Radomiak uciszony przez Kostorza. Zawodnik komentuje [WIDEO]
Korona Kielce notuje trzy punkty w meczu z Radomiakiem Radom. Mimo fatalnej aury, gorąco było zarówno na murawie, jak i na trybunach. W tym starciu przez długi czas utrzymywał się remis, jednak ostatecznie zwycięską bramkę dla kielczan zdobył Kacper Kostorz. – Byłem tam, gdzie powinienem – kwituje świeży nabytek żółto-czerwonych.
– Dołożyłem nogę, fajnie że tam wpadła no i cieszy, że mam kolejną bramkę, tym razem na wagę zwycięstwa.
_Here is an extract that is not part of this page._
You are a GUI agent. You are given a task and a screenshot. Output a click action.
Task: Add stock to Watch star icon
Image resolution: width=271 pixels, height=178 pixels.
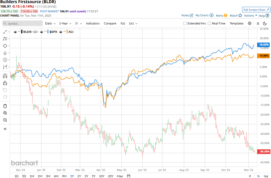tap(240, 16)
To buduje. Na początku pomyślałem, że może być spalony, bo była mijanka. Ale sędzia powiedział, że bramka na sto procent i później już tylko się cieszyłem – stwierdza Kostorz.
Zwycięski gol wpadł do siatki Radomiaka dopiero w doliczonym czasie gry i zamknął mecz wynikiem 2:1 na korzyść żółto-czerwonych. Jednak jako pierwsi bramkę zdobyli goście, co miało miejsce w 6. minucie spotkania. Korona zdołała wyrównać w ostatniej akcji pierwszej część meczu.
– Nawet jeśli tracisz bramkę, to jak grasz w piłkę, mecz dobrze wygląda z twojej strony i budujesz sytuacje, no to nie ma momentu załamania, tylko jak najszybciej chcesz odbudować wynik. Stworzyliśmy sporo sytuacji, czego efektem są bramki – dopowiada kielecki zawodnik.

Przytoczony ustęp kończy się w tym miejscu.